Stored data entries

————————

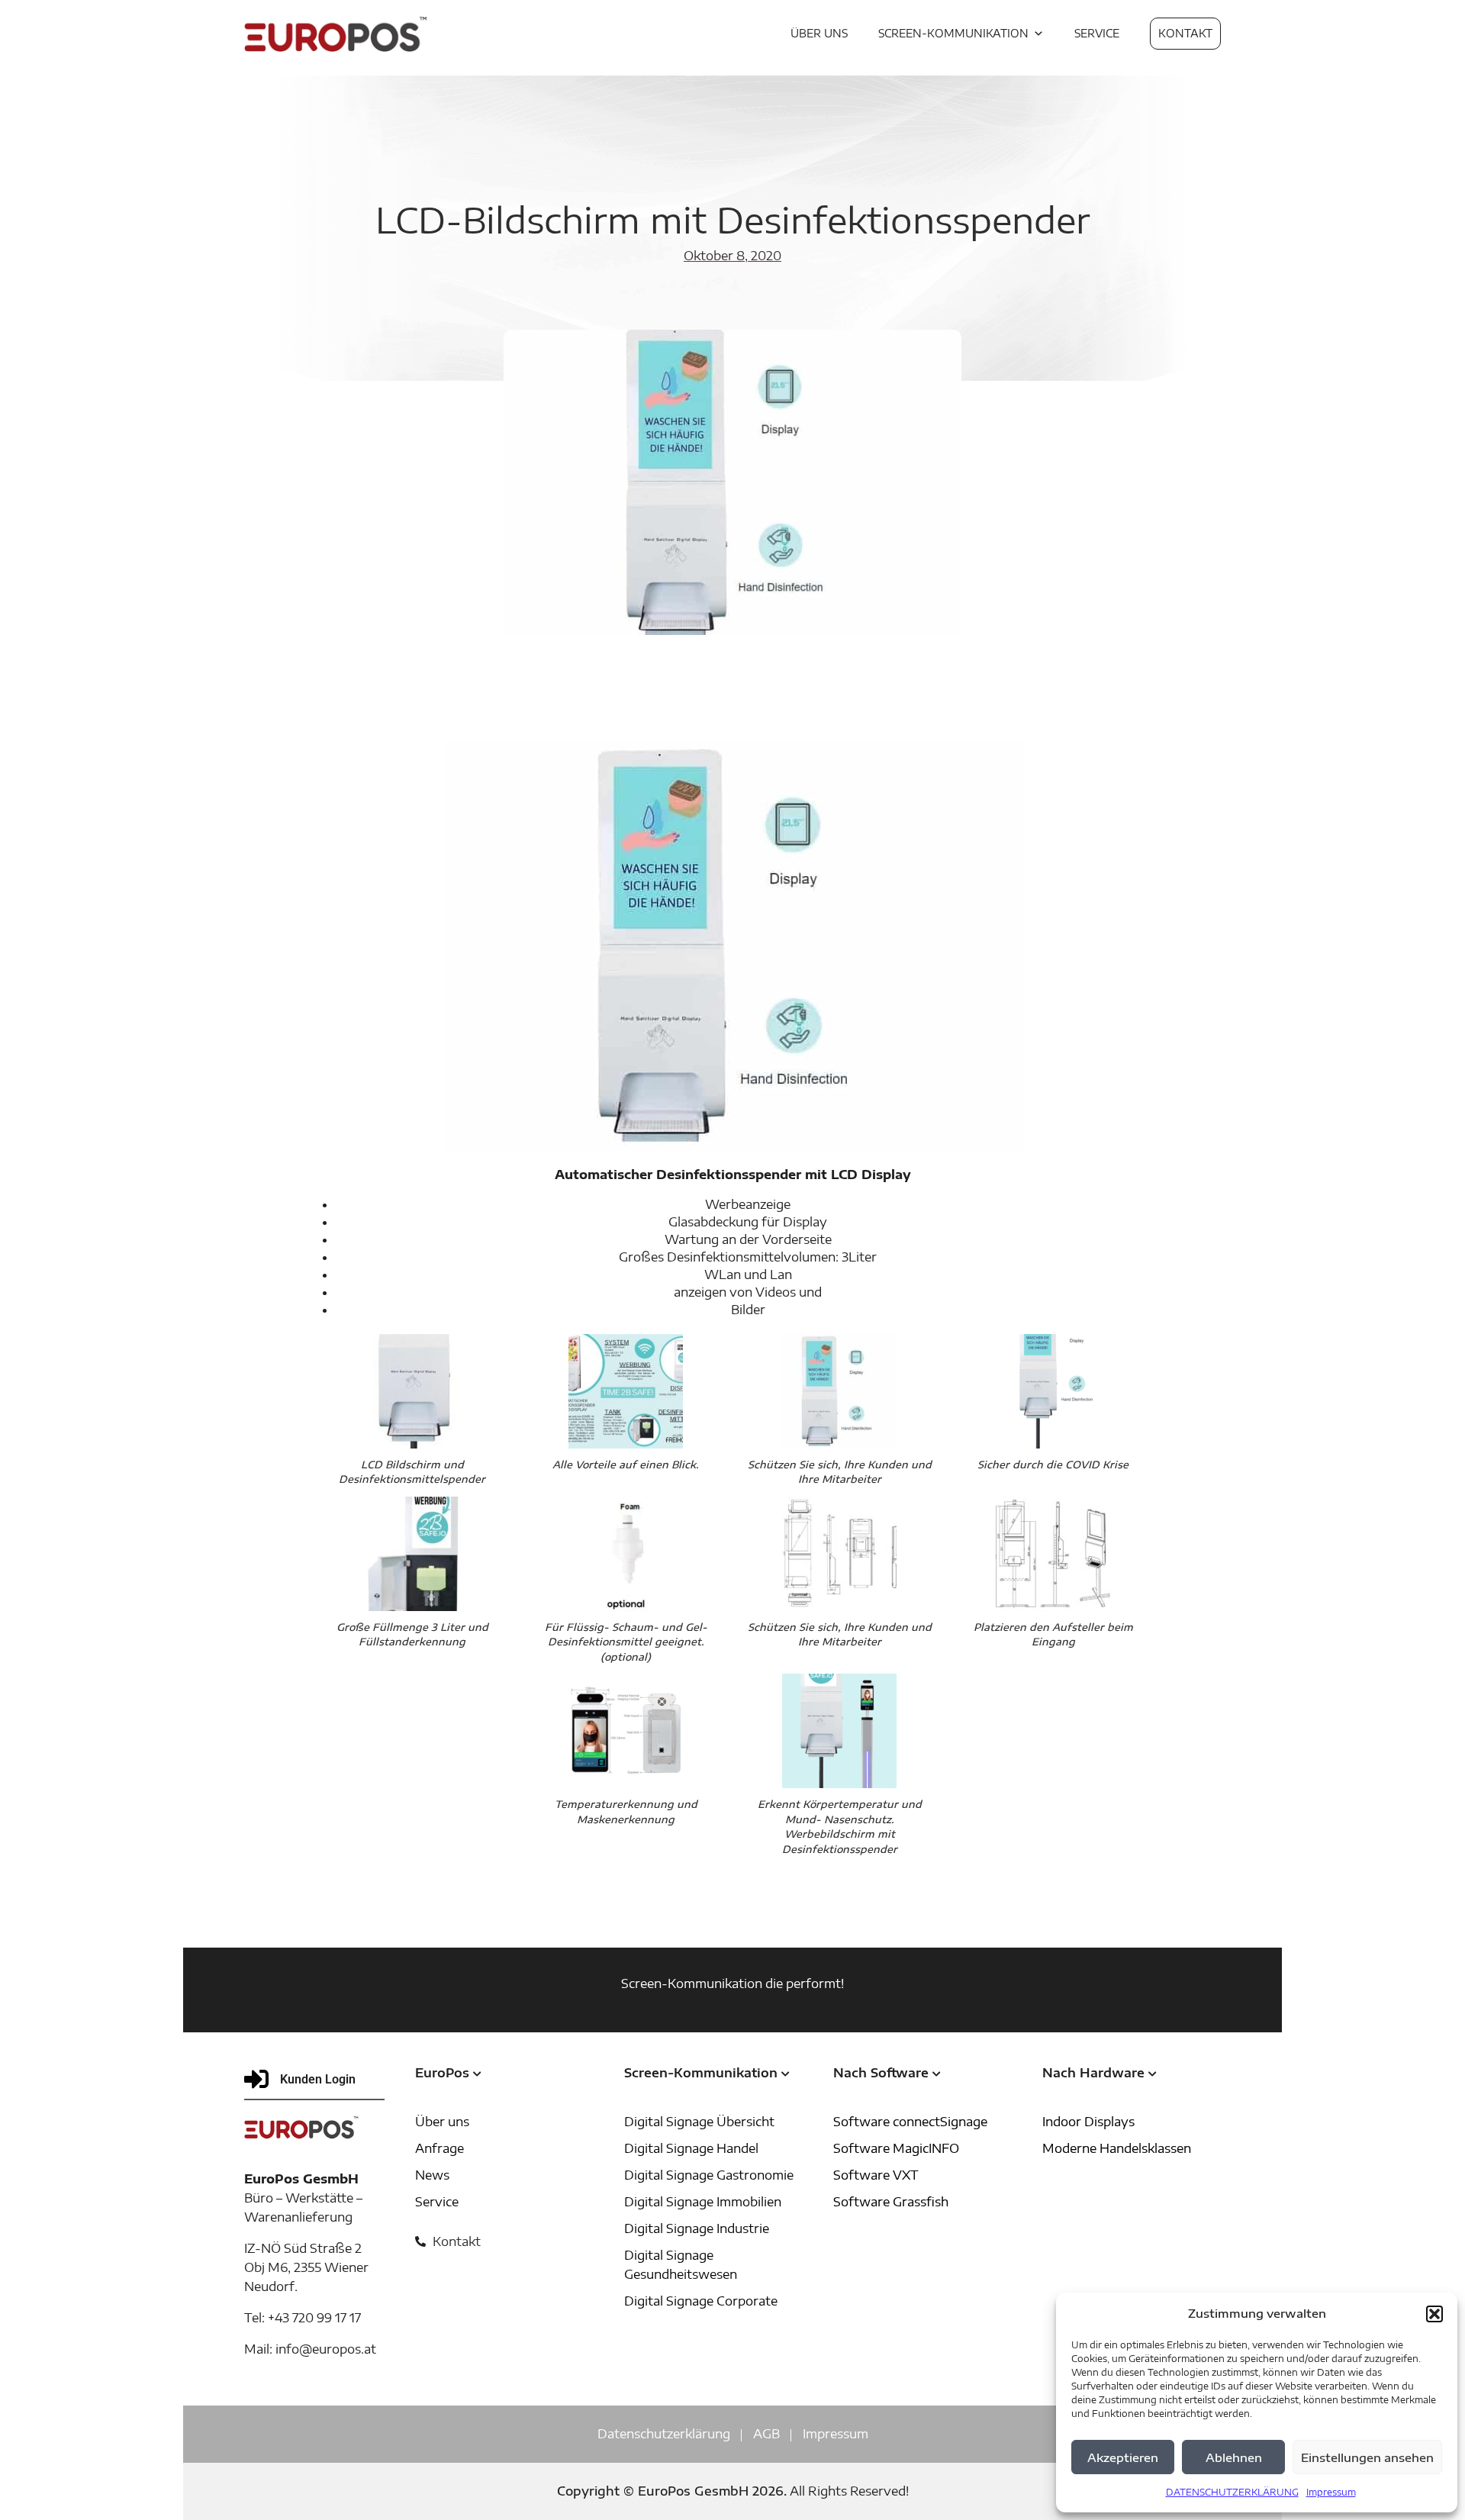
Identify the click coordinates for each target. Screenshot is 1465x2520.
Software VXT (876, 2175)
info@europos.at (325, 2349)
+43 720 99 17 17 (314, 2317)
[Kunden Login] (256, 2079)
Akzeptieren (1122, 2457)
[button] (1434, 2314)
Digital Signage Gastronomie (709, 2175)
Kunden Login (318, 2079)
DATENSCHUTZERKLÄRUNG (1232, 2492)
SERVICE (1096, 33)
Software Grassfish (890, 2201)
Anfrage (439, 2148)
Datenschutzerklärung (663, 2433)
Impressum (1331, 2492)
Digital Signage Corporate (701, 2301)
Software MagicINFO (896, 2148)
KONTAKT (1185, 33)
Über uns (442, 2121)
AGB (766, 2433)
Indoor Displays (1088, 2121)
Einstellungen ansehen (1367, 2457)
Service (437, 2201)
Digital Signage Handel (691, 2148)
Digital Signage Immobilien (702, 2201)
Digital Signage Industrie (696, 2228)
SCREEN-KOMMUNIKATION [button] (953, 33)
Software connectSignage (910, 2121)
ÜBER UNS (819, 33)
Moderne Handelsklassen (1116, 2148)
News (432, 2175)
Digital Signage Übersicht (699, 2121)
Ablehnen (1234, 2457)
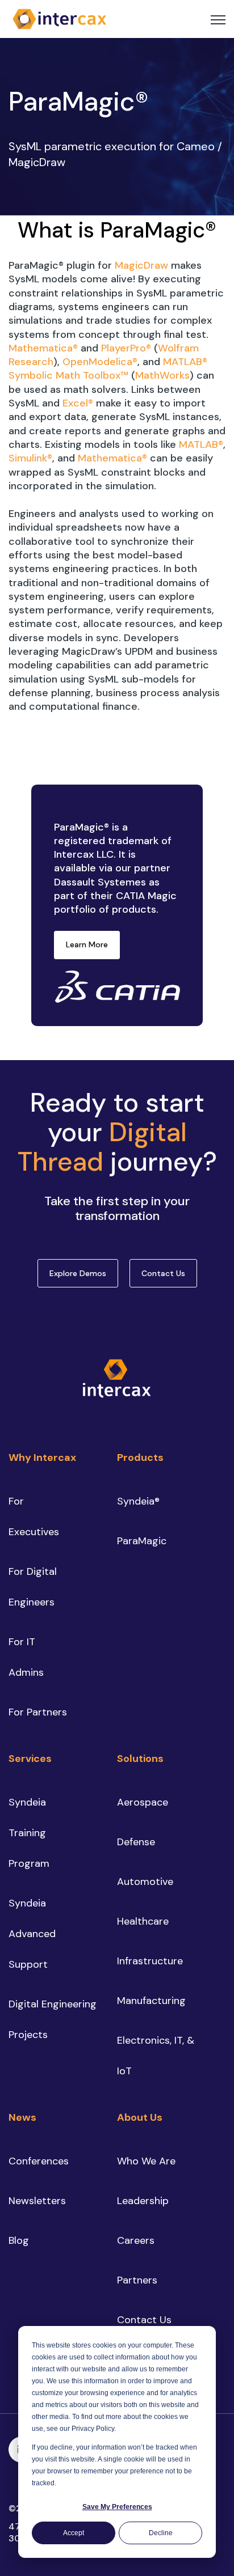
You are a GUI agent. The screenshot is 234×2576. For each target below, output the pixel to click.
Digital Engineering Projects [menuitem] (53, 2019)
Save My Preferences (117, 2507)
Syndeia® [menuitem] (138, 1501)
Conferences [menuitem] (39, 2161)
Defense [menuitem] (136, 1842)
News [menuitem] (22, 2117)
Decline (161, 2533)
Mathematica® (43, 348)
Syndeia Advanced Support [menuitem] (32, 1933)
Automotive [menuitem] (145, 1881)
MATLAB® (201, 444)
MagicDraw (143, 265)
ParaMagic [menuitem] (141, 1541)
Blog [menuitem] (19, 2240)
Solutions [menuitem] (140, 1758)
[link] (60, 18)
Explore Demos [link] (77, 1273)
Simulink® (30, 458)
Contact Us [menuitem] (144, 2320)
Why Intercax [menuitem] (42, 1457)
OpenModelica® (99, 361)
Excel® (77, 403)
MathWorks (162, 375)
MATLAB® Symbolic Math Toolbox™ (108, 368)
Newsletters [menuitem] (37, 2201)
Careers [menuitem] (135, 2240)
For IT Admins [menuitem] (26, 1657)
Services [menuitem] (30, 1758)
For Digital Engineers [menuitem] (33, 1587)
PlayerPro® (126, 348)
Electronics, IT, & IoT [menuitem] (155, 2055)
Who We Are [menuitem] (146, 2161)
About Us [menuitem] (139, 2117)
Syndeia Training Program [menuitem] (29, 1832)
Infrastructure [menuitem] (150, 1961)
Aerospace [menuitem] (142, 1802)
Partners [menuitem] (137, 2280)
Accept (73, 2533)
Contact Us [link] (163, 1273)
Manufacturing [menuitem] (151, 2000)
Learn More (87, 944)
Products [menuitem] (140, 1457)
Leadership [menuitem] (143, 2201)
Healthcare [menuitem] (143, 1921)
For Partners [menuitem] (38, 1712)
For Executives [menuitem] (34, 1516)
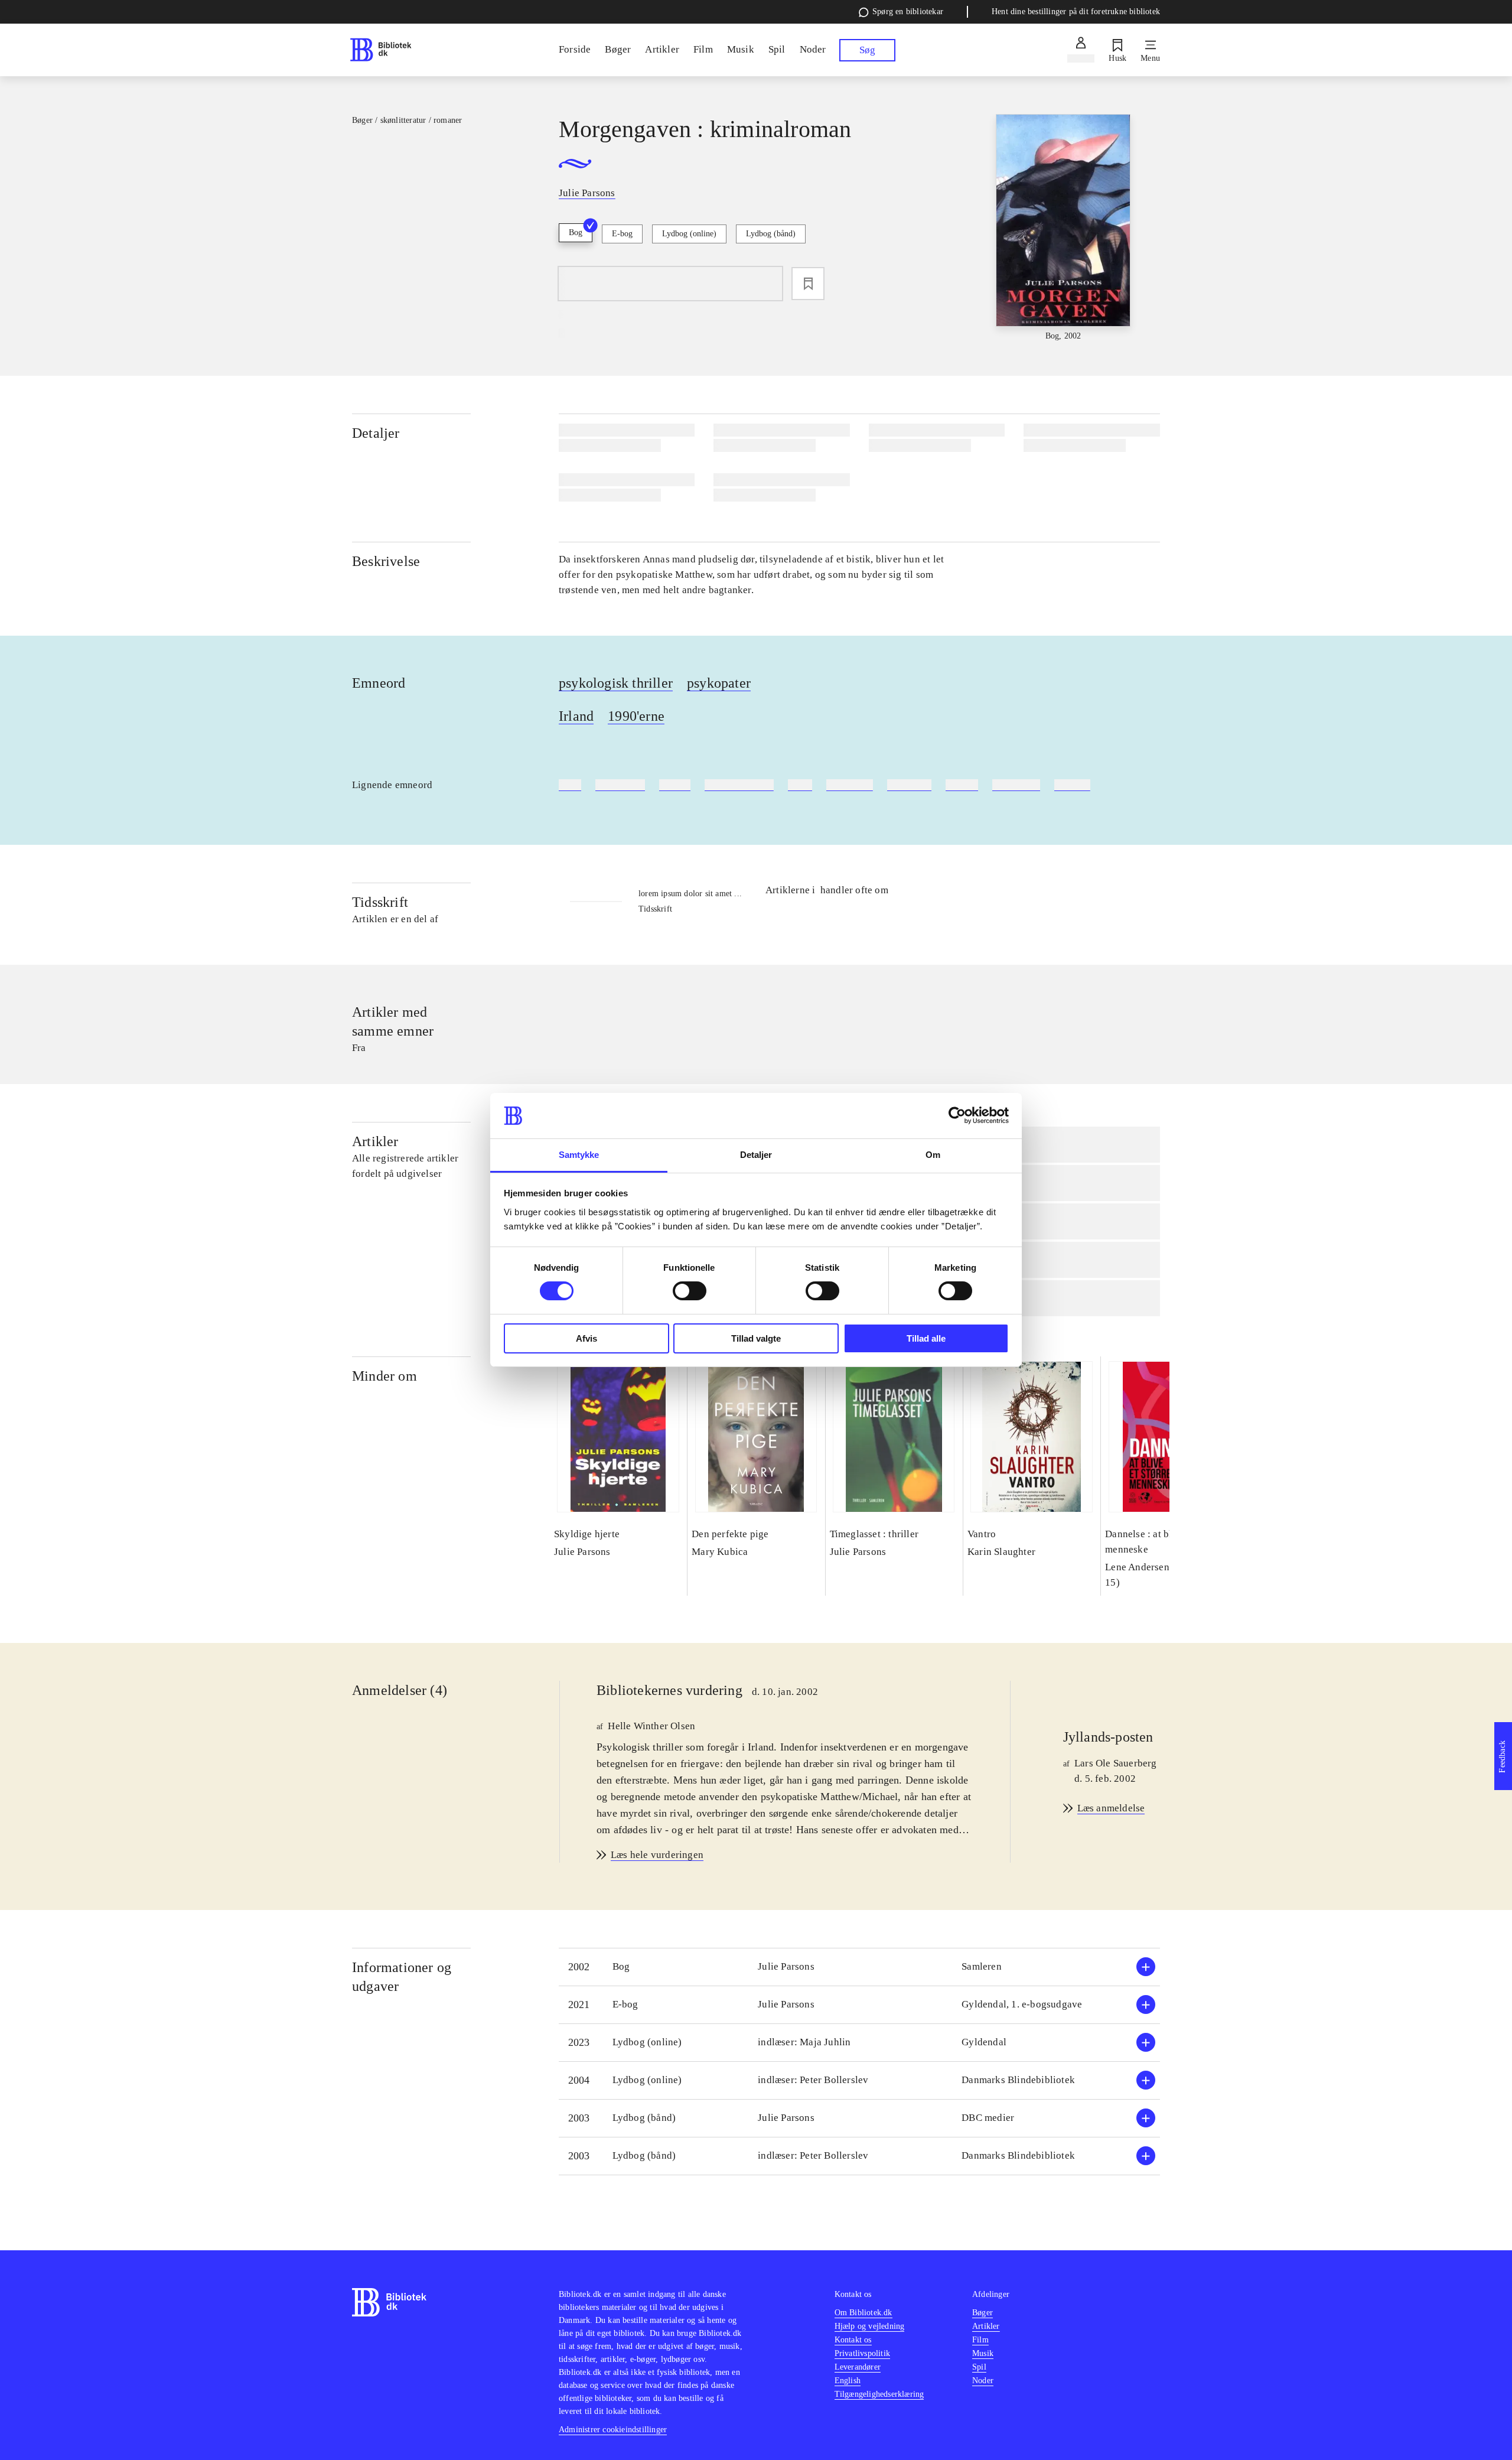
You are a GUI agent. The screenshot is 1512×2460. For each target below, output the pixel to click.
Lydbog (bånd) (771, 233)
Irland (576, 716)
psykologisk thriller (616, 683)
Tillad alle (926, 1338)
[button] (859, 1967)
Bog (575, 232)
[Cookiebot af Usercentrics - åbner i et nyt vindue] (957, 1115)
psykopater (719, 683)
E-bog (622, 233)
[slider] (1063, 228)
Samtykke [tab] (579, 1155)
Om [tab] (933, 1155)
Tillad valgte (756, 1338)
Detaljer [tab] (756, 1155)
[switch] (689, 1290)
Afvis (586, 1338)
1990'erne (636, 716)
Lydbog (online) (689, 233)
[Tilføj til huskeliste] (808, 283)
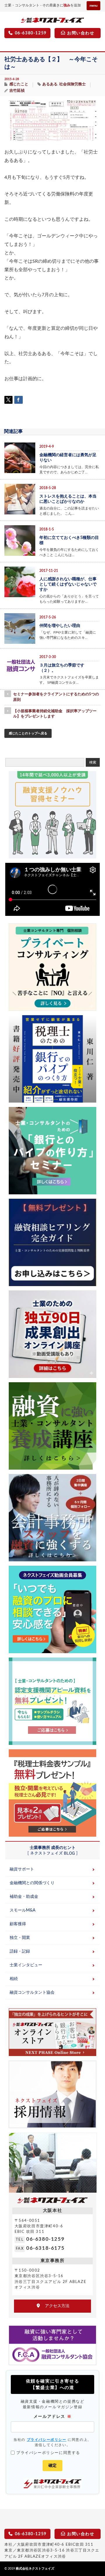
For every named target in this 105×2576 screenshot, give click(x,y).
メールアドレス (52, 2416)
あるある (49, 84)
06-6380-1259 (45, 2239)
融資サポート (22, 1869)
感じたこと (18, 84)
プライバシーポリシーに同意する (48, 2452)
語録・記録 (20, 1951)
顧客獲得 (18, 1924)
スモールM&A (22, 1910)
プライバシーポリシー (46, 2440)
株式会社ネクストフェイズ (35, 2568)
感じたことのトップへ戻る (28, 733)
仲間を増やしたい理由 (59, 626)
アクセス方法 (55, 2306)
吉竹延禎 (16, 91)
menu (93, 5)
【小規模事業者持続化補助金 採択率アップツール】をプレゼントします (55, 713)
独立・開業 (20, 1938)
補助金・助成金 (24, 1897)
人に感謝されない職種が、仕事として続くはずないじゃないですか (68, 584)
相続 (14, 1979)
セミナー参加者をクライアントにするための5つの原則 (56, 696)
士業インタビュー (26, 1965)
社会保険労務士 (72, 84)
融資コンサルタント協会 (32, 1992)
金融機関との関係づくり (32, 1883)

————————

Your objective
Beginning at the line above that contains "Datenschutzerklärung (663, 2433)", repeat each line exactly through the one that contains "MagicDraw (143, 265)", and leave out the pictures.

Reply
Datenschutzerklärung (663, 2433)
Impressum (1331, 2492)
Digital Signage Corporate (701, 2301)
Software MagicINFO (896, 2148)
KONTAKT (1185, 33)
Über uns (442, 2121)
AGB (766, 2433)
Indoor Displays (1088, 2121)
Einstellungen ansehen (1367, 2457)
Service (437, 2201)
Digital Signage Handel (691, 2148)
Digital Signage Immobilien (702, 2201)
Digital Signage Industrie (696, 2228)
SCREEN-KOMMUNIKATION [button] (953, 33)
Software connectSignage (910, 2121)
ÜBER UNS (819, 33)
Moderne Handelsklassen (1116, 2148)
News (432, 2175)
Digital Signage Übersicht (699, 2121)
Ablehnen (1234, 2457)
You are a GUI agent. The screenshot is 234×2576. For each target below, output the pixel to click.
Digital Engineering Projects [menuitem] (53, 2019)
Save My Preferences (117, 2507)
Syndeia® [menuitem] (138, 1501)
Conferences [menuitem] (39, 2161)
Defense [menuitem] (136, 1842)
News [menuitem] (22, 2117)
Decline (161, 2533)
Mathematica® (43, 348)
Syndeia Advanced Support [menuitem] (32, 1933)
Automotive [menuitem] (145, 1881)
MATLAB® (201, 444)
MagicDraw (143, 265)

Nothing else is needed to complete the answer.